[Collected data]
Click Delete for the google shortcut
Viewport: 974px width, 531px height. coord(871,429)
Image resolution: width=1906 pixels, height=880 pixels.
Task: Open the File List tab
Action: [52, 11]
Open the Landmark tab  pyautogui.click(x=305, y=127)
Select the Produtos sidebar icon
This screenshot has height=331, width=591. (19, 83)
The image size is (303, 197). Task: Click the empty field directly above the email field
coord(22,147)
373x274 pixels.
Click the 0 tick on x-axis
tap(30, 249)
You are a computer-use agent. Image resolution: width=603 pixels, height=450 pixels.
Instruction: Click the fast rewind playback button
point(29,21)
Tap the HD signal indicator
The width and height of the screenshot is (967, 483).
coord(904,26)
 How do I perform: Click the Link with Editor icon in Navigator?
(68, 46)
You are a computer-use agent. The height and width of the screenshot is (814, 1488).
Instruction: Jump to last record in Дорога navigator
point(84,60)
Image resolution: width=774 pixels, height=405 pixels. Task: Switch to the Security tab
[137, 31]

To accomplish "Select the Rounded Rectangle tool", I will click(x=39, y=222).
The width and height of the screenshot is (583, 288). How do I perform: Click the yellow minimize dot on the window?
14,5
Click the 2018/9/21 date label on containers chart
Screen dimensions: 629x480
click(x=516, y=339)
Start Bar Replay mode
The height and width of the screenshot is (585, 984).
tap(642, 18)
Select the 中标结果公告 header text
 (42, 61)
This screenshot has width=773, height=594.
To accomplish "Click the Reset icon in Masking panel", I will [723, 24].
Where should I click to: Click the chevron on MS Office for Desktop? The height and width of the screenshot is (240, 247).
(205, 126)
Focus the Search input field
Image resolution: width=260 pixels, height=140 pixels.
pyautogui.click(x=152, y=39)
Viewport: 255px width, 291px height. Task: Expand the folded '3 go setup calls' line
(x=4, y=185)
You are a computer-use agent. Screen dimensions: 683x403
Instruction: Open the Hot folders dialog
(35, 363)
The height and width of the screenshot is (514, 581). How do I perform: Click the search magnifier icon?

Exercise: Write out every line of the records above with no changes.

Problem solution:
Click Delete for the google shortcut
Viewport: 974px width, 531px height. coord(871,429)
Image resolution: width=1906 pixels, height=880 pixels.
Task: Open the File List tab
Action: [52, 11]
Open the Landmark tab  pyautogui.click(x=305, y=127)
Select the Produtos sidebar icon
This screenshot has height=331, width=591. (19, 83)
The image size is (303, 197). Task: Click the empty field directly above the email field
coord(22,147)
373x274 pixels.
Click the 0 tick on x-axis
tap(30, 249)
You are a computer-use agent. Image resolution: width=603 pixels, height=450 pixels.
Instruction: Click the fast rewind playback button
point(29,21)
Tap the HD signal indicator
The width and height of the screenshot is (967, 483).
coord(904,26)
 How do I perform: Click the Link with Editor icon in Navigator?
(68, 46)
You are a computer-use agent. The height and width of the screenshot is (814, 1488).
Instruction: Jump to last record in Дорога navigator
point(84,60)
Image resolution: width=774 pixels, height=405 pixels. Task: Switch to the Security tab
[137, 31]

To accomplish "Select the Rounded Rectangle tool", I will click(x=39, y=222).
The width and height of the screenshot is (583, 288). How do I perform: Click the yellow minimize dot on the window?
14,5
Click the 2018/9/21 date label on containers chart
Screen dimensions: 629x480
click(x=516, y=339)
Start Bar Replay mode
The height and width of the screenshot is (585, 984).
tap(642, 18)
Select the 中标结果公告 header text
 (42, 61)
This screenshot has width=773, height=594.
To accomplish "Click the Reset icon in Masking panel", I will [723, 24].
Where should I click to: Click the chevron on MS Office for Desktop? The height and width of the screenshot is (240, 247).
(205, 126)
Focus the Search input field
Image resolution: width=260 pixels, height=140 pixels.
pyautogui.click(x=152, y=39)
Viewport: 255px width, 291px height. Task: Expand the folded '3 go setup calls' line
(x=4, y=185)
You are a computer-use agent. Screen dimensions: 683x403
Instruction: Open the Hot folders dialog
(35, 363)
The height and width of the screenshot is (514, 581). How do I perform: Click the search magnifier icon?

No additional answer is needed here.